▶ PASSAGE:

◇ ◇ ◇ ◇

Wow, you slack off for a couple of days and the stats sure plummet around here. I don't believe the stats are as important as my sanity though, so it is what it is.

Still, blogging is good for me. It is a goal and it has some self imposed deadlines, and those can be positive things. Writing something on a regular basis has merit. I write my fiction in fits and starts. I can be very productive, and my methods probably won't work for everyone. Blogging requires me to write something at least five times per week.

Word metrics get a little bit stale as a topic, but they are part of who I am, and therefore, appropriate to the blog. I finished my short story today about Jason Fogg. It isn't great, and probably needs more polish than my normal short story, but I have faith in Jason.

This led me to thinking about characters. Jason fits into the superhero category. He isn't a hero, but let's use the word anyway. Lisa Burton could fit into that category too. I think it's important for them to have vulnerabilities. They have to be defeatable somehow.

Lisa has some charming flaws, like the idea that she believes she is a fashion icon, but sometimes gets it completely wrong. She's likely to wear one of her pinup outfits to a formal event, because she thinks it's cute. There are some serious flaws too, like her vulnerability to electric shock. She has a software conflict that can seize up her programming at times too.

◇ ◇ ◇ ◇

▶ Item position entries:
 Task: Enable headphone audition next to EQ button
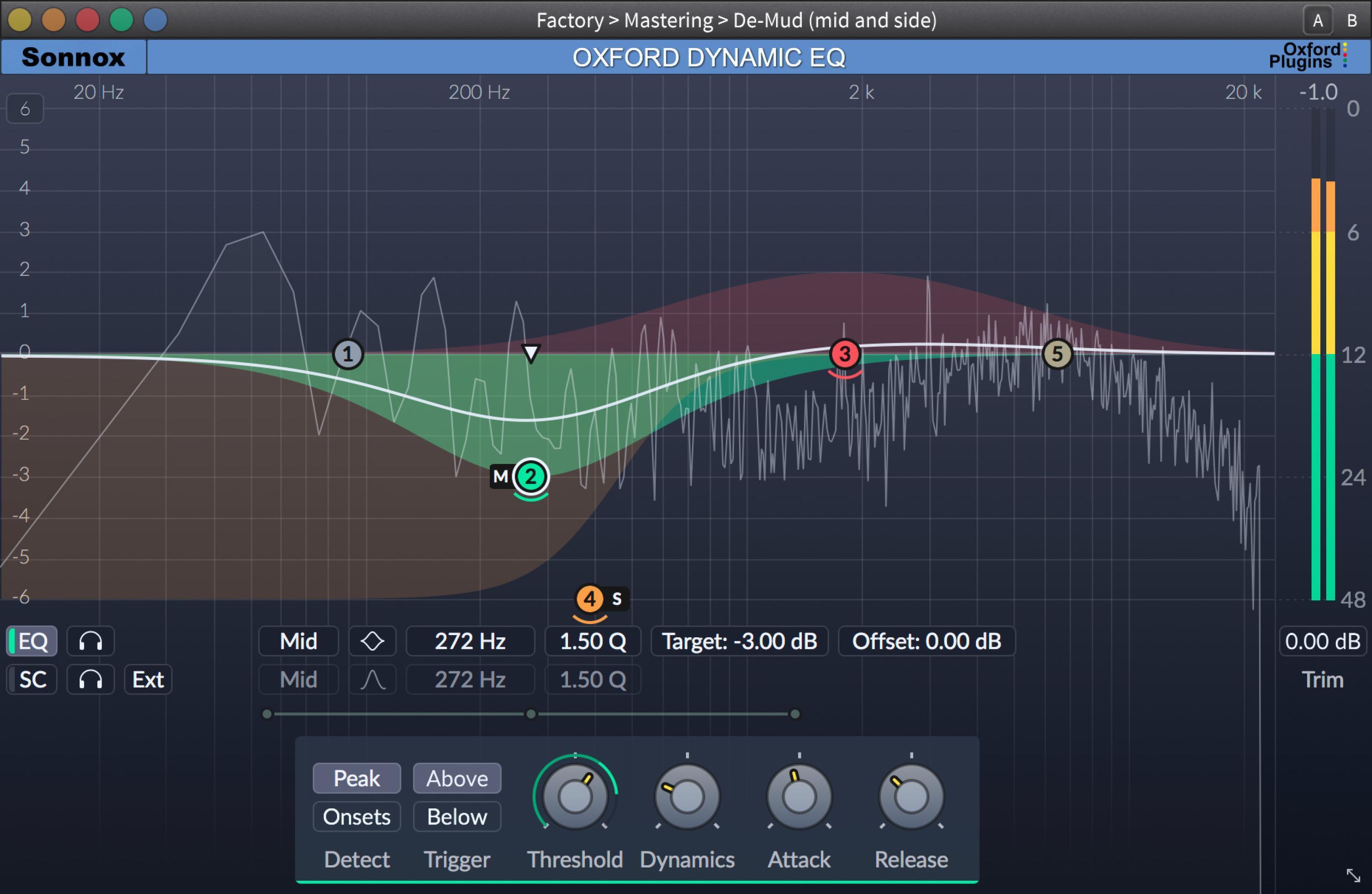pos(90,641)
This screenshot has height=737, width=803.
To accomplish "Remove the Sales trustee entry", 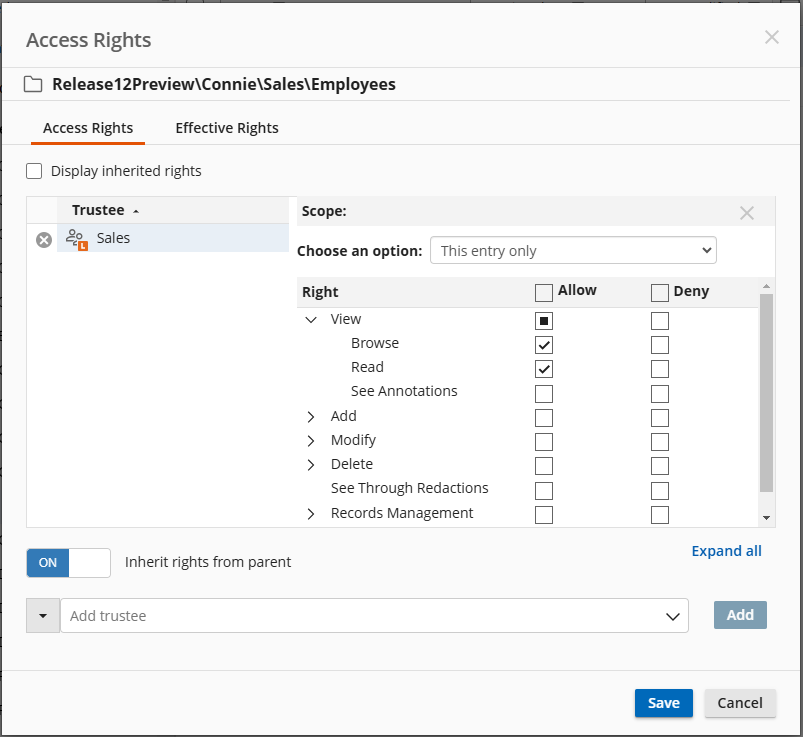I will 44,240.
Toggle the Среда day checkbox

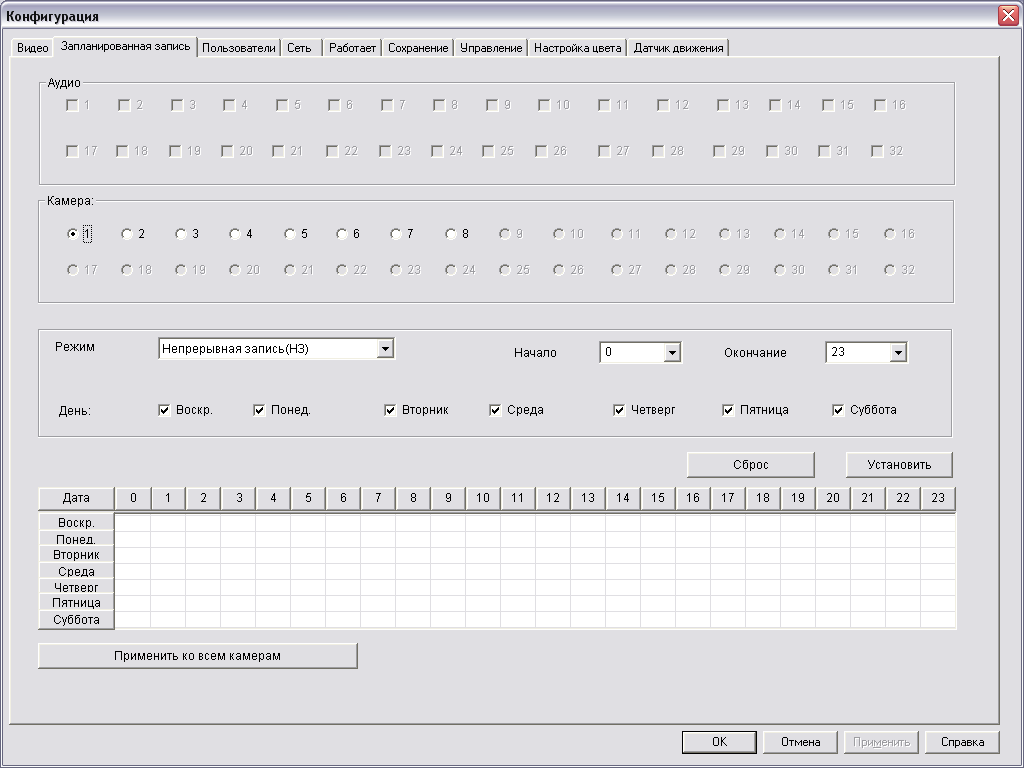click(495, 410)
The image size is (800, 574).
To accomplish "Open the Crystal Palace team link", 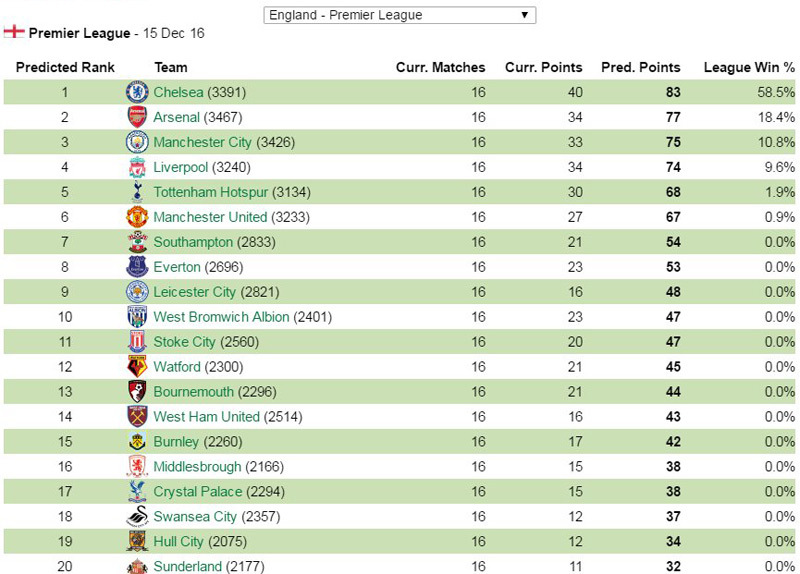I will (x=198, y=492).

◇ ◇ ◇ ◇

Copy the part of the blog post from "Word metrics get" up to and including "be defeatable somehow.".

▶ EXPECTED ANSWER:
Word metrics get a little bit stale as a topic, but they are part of who I am, and therefore, appropriate to the blog. I finished my short story today about Jason Fogg. It isn't great, and probably needs more polish than my normal short story, but I have faith in Jason.

This led me to thinking about characters. Jason fits into the superhero category. He isn't a hero, but let's use the word anyway. Lisa Burton could fit into that category too. I think it's important for them to have vulnerabilities. They have to be defeatable somehow.